Project Report (10%):
Write about your methods and findings in 2-3 pages. Include visualizations to prove your point. The report should be formatted like a research paper.
Demo (5%):
Sign up for a Zoom session with the mentor to present your project. Both team members should be present. Prepare to answer questions.
Submission:
Submit the following on Blackboard:
1. Code in a zip file/notebook as attachment
2. Project report in pdf format as attachment
You are also required to do a presentation on Zoom.
Choice 2: What happens to animals in shelter?
Mentor: Yunting Yin <yunyin@cs.stonybrook.edu
Every year, approximately 7.6 million companion animals end up in US shelters. Many animals are given up as unwanted by their owners, while others are picked up after getting lost or taken out of cruelty situations. Many of these animals find forever families to take them home, but just as many are not so lucky. 2.7 million dogs and cats are euthanized in the US every year. In this project, we analyze trends and make predictions for outcomes of shelter animals.
Datasets:
The “shelter_animals.zip” file contains the datasets for this project.

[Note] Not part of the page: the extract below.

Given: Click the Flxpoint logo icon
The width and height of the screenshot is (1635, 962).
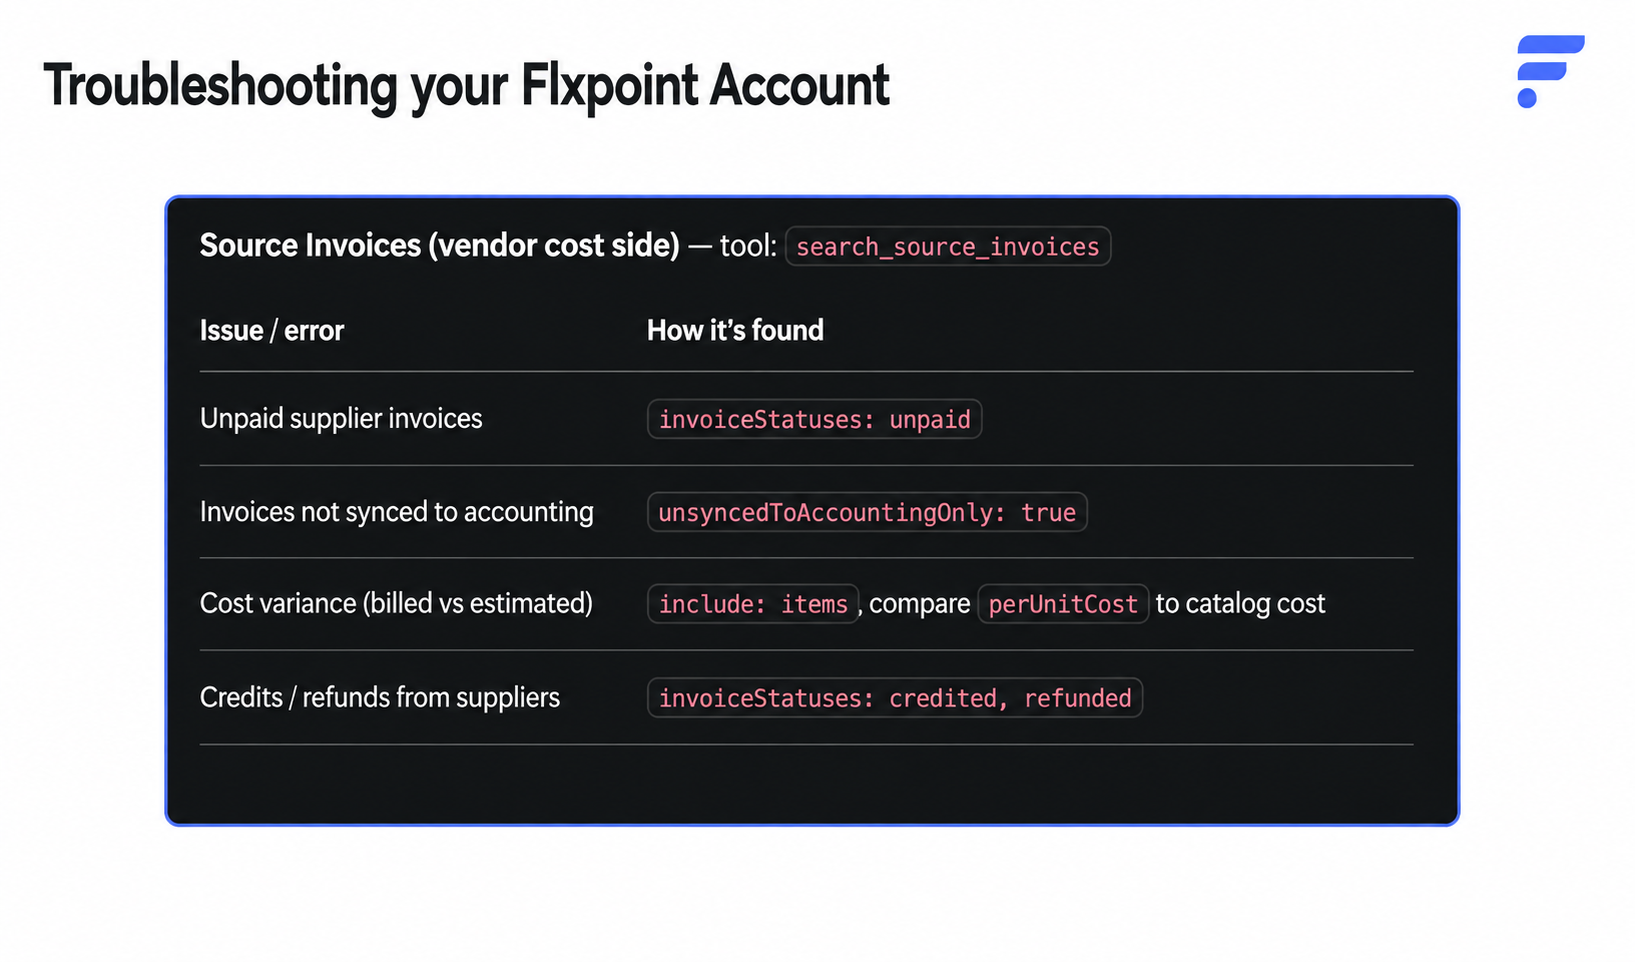Looking at the screenshot, I should pyautogui.click(x=1550, y=71).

All data fields are self-explanatory. “OutcomeType” is the label we are trying to predict.
The project has four components: exploratory data analysis, modeling and question answering, project report, and demo:
EDA (10%):
Get familiar with the dataset and decide what features and observations will be useful. Make good use of visualizations. Specific tasks may include but are not limited to: ● Normalize the age feature, which is originally in different units.
● Some features have a large number of unique values, find a way to categorize them into groups.
● Explore how different outcomes are distributed for cats and dogs.
● What time in the day are the animals adopted/transferred/euthanized? Is there a pattern?
● What features are the most important ones in determining the outcome? (Note: EDA should be performed on the training set only)
Modeling and Question Answering (10%):
Build three models, train them on the training set, and predict the outcome for the test set (after dropping the “OutcomeType” column in the test set). Explain how each model works (briefly introduce the machine learning algorithms behind them). Evaluate the performance of each model based on the original outcome in the test set. Which model works best?
Project Report (10%):
Write about your methods and findings in 2-3 pages. Include visualizations to prove your point. The report should be formatted like a research paper.
Demo (5%):
Sign up for a Zoom session with the mentor to present your project. Both team members should be present. Prepare to answer questions.
Submission:
Submit the following on Blackboard:
1. Code in a zip file/notebook as attachment
2. Project report in pdf format as attachment
You are also required to do a presentation on Zoom.
Choice 3: What makes people in a country happy?
Mentor: Yunting Yin <yunyin@cs.stonybrook.edu
The World Happiness Report is a landmark survey of the state of global happiness that ranks countries by how happy their citizens perceive themselves to be. The report gains global recognition as governments, organizations and civil society increasingly use happiness indicators to inform their policy-making decisions. This project allows us to gain insight into the state of happiness in the world today.
Datasets:
The “world_happiness.zip” file on Blackboard contains happiness data for different countries from year 2015 to year 2019. We will treat data of year 2015 to year 2018 as the training set, and year 2019 data as the test set. Description of the data fields can be found on the FAQ page of World Happiness Report: https://worldhappiness.report/faq /
The project has four components: exploratory data analysis, modeling and question answering, project report, and demo:
EDA (10%):
Get familiar with the dataset and decide what features and observations will be useful. Make good use of visualizations. Specific tasks may include but are not limited to:
● Merge and clean the data. Explain what you did.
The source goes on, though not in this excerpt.